*TASK TO CARRY OUT:* Nothing in the records may be left out or altered; reproduce them all exactly.

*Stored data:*
§

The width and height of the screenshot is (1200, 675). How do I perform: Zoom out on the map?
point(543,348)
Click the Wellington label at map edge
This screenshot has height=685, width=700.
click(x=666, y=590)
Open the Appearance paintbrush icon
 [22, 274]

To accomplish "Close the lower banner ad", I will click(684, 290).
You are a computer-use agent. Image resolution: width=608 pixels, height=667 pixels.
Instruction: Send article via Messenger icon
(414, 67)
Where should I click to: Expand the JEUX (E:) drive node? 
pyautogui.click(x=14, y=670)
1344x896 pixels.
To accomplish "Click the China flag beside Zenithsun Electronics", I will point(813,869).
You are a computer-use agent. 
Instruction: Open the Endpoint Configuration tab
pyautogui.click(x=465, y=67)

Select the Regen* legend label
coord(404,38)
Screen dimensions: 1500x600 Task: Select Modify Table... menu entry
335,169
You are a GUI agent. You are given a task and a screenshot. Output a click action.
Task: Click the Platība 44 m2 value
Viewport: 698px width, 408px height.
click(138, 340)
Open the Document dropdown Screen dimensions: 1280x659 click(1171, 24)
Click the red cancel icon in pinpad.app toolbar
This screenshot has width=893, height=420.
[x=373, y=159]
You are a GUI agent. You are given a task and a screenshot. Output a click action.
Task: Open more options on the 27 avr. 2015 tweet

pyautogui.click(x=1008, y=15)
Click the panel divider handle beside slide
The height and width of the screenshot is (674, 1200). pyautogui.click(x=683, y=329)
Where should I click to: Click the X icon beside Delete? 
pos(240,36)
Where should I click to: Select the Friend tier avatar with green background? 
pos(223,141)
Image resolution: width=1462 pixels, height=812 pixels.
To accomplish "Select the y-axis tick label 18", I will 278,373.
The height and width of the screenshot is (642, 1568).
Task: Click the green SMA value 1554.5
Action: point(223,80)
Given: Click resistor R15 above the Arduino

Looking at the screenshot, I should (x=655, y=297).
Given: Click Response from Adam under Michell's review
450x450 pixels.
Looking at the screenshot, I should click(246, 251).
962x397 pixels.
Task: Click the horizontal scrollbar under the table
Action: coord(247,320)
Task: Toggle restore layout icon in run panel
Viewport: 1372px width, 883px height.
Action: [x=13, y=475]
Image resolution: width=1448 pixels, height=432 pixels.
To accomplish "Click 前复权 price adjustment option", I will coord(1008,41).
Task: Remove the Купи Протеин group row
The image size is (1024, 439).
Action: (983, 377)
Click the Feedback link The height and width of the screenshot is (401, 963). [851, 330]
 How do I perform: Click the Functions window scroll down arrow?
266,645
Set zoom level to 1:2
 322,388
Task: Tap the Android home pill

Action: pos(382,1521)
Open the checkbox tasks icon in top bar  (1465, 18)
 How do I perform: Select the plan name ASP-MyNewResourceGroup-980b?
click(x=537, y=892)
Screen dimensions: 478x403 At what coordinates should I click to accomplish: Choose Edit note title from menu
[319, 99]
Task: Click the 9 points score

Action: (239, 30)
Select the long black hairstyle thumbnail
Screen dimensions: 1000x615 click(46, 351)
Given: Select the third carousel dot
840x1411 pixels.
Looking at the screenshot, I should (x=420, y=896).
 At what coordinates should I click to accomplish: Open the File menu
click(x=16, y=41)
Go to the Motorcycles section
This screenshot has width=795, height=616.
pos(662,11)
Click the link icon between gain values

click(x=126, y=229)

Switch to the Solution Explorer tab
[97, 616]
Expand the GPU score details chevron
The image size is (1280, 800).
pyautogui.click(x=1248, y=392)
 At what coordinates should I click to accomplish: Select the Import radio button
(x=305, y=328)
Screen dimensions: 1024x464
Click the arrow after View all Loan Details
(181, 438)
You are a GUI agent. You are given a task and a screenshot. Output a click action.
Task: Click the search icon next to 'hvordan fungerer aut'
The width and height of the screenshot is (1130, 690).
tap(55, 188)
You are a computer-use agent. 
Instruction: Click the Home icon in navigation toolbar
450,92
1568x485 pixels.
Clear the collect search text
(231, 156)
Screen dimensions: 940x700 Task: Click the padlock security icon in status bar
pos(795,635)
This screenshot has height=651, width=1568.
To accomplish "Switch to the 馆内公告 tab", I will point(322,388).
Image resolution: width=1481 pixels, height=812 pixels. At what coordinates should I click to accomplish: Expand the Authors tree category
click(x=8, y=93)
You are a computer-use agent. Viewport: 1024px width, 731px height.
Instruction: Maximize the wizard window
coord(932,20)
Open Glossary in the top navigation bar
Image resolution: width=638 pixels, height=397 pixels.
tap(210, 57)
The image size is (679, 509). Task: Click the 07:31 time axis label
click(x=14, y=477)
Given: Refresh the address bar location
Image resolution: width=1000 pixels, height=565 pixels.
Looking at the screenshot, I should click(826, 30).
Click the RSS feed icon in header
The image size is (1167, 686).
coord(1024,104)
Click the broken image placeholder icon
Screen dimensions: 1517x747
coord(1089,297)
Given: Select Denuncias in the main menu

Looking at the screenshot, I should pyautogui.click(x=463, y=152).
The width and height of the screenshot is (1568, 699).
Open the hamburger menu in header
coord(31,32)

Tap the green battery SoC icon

§

*RESPONSE:*
The width and height of the screenshot is (1200, 675). How do I perform: Zoom out on the map?
point(543,348)
Click the Wellington label at map edge
This screenshot has height=685, width=700.
click(x=666, y=590)
Open the Appearance paintbrush icon
 [22, 274]

To accomplish "Close the lower banner ad", I will click(684, 290).
You are a computer-use agent. Image resolution: width=608 pixels, height=667 pixels.
Instruction: Send article via Messenger icon
(414, 67)
Where should I click to: Expand the JEUX (E:) drive node? 
pyautogui.click(x=14, y=670)
1344x896 pixels.
To accomplish "Click the China flag beside Zenithsun Electronics", I will point(813,869).
You are a computer-use agent. 
Instruction: Open the Endpoint Configuration tab
pyautogui.click(x=465, y=67)

Select the Regen* legend label
coord(404,38)
Screen dimensions: 1500x600 Task: Select Modify Table... menu entry
335,169
You are a GUI agent. You are given a task and a screenshot. Output a click action.
Task: Click the Platība 44 m2 value
Viewport: 698px width, 408px height.
click(138, 340)
Open the Document dropdown Screen dimensions: 1280x659 click(1171, 24)
Click the red cancel icon in pinpad.app toolbar
This screenshot has width=893, height=420.
[x=373, y=159]
You are a GUI agent. You are given a task and a screenshot. Output a click action.
Task: Open more options on the 27 avr. 2015 tweet

pyautogui.click(x=1008, y=15)
Click the panel divider handle beside slide
The height and width of the screenshot is (674, 1200). pyautogui.click(x=683, y=329)
Where should I click to: Click the X icon beside Delete? 
pos(240,36)
Where should I click to: Select the Friend tier avatar with green background? 
pos(223,141)
Image resolution: width=1462 pixels, height=812 pixels.
To accomplish "Select the y-axis tick label 18", I will 278,373.
The height and width of the screenshot is (642, 1568).
Task: Click the green SMA value 1554.5
Action: point(223,80)
Given: Click resistor R15 above the Arduino

Looking at the screenshot, I should (x=655, y=297).
Given: Click Response from Adam under Michell's review
450x450 pixels.
Looking at the screenshot, I should click(246, 251).
962x397 pixels.
Task: Click the horizontal scrollbar under the table
Action: coord(247,320)
Task: Toggle restore layout icon in run panel
Viewport: 1372px width, 883px height.
Action: [x=13, y=475]
Image resolution: width=1448 pixels, height=432 pixels.
To accomplish "Click 前复权 price adjustment option", I will coord(1008,41).
Task: Remove the Купи Протеин group row
The image size is (1024, 439).
Action: (983, 377)
Click the Feedback link The height and width of the screenshot is (401, 963). [851, 330]
 How do I perform: Click the Functions window scroll down arrow?
266,645
Set zoom level to 1:2
 322,388
Task: Tap the Android home pill

Action: pos(382,1521)
Open the checkbox tasks icon in top bar  (1465, 18)
 How do I perform: Select the plan name ASP-MyNewResourceGroup-980b?
click(x=537, y=892)
Screen dimensions: 478x403 At what coordinates should I click to accomplish: Choose Edit note title from menu
[319, 99]
Task: Click the 9 points score

Action: (239, 30)
Select the long black hairstyle thumbnail
Screen dimensions: 1000x615 click(46, 351)
Given: Select the third carousel dot
840x1411 pixels.
Looking at the screenshot, I should (x=420, y=896).
 At what coordinates should I click to accomplish: Open the File menu
click(x=16, y=41)
Go to the Motorcycles section
This screenshot has width=795, height=616.
pos(662,11)
Click the link icon between gain values

click(x=126, y=229)

Switch to the Solution Explorer tab
[97, 616]
Expand the GPU score details chevron
The image size is (1280, 800).
pyautogui.click(x=1248, y=392)
 At what coordinates should I click to accomplish: Select the Import radio button
(x=305, y=328)
Screen dimensions: 1024x464
Click the arrow after View all Loan Details
(181, 438)
You are a GUI agent. You are given a task and a screenshot. Output a click action.
Task: Click the search icon next to 'hvordan fungerer aut'
The width and height of the screenshot is (1130, 690).
tap(55, 188)
You are a computer-use agent. 
Instruction: Click the Home icon in navigation toolbar
450,92
1568x485 pixels.
Clear the collect search text
(231, 156)
Screen dimensions: 940x700 Task: Click the padlock security icon in status bar
pos(795,635)
This screenshot has height=651, width=1568.
To accomplish "Switch to the 馆内公告 tab", I will point(322,388).
Image resolution: width=1481 pixels, height=812 pixels. At what coordinates should I click to accomplish: Expand the Authors tree category
click(x=8, y=93)
You are a computer-use agent. Viewport: 1024px width, 731px height.
Instruction: Maximize the wizard window
coord(932,20)
Open Glossary in the top navigation bar
Image resolution: width=638 pixels, height=397 pixels.
tap(210, 57)
The image size is (679, 509). Task: Click the 07:31 time axis label
click(x=14, y=477)
Given: Refresh the address bar location
Image resolution: width=1000 pixels, height=565 pixels.
Looking at the screenshot, I should click(826, 30).
Click the RSS feed icon in header
The image size is (1167, 686).
coord(1024,104)
Click the broken image placeholder icon
Screen dimensions: 1517x747
coord(1089,297)
Given: Select Denuncias in the main menu

Looking at the screenshot, I should pyautogui.click(x=463, y=152).
The width and height of the screenshot is (1568, 699).
Open the hamburger menu in header
coord(31,32)

Tap the green battery SoC icon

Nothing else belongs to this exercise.